In discussing the effect of the expert testimony in that case, the court made the following observations:

“And in so far as the expert testimony went we think it established that pneumonia had caused death, and there were not any other complications; however, all of the physicians agreed the fever which developed in the afternoon following the injury, was the result of the blow, and the evidence establishes that the illness continued until death, and considering this fact with the facts first above stated, the presumption is that the injury caused the illness or aroused the disease resulting in death, and defendant is liable (Behan v. John B. Honor Co., 143 La. 348; 78 So. 589, L. R. A. 1918F, 862; Fox v. United Chemical & Organic Products Co., 147 La. 865, 86 So. 311; Johnson v. Vernon Parish Lumber Co., 151 La. 664, 92 So. 219; Donahoe v. Scharfenstein, 154 La. 815, 98 So. 256).

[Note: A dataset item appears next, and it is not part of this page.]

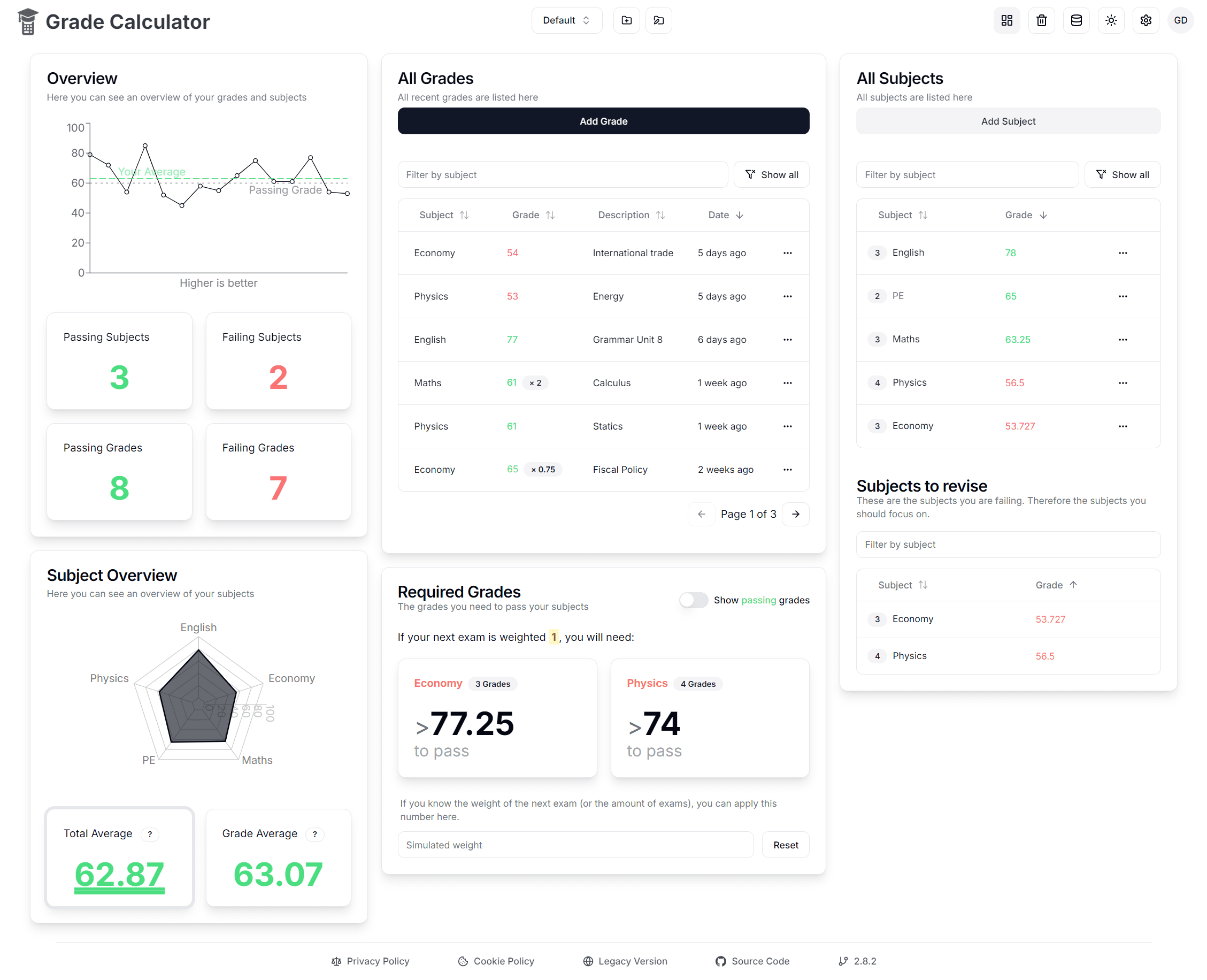1207x980 pixels.
Task: Toggle Show passing grades switch
Action: coord(693,600)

“Had deceased recovered, it would hardly have been contended that defendant was not liable- for the disability, although it may have been prolonged by the disease, pneumonia, as in compensation cases, where the injury results in disability which is continuous, the law does not attempt to distinguish between that caused by the injury and that which may be more particularly attributed to disease (Caldwell v. City of Shreveport, 150 La. 465, 90 So. 763), and while there may be some distinction drawn between cases where the claim is for disability- and where the claim is for death as the result of the injury, we are of the opinion that the evidence establishes that the disease which was developed during Uie period of disability and illness therefrom could not have been aroused or contributed to by the injury or illness naturally resulting therefrom, and that the evidence in the present case does not establish such facts.”

We are of the opinion that the evidence in the record supports the findings of the trial court, and, for the reasons herein assigned, the judgment is affirmed.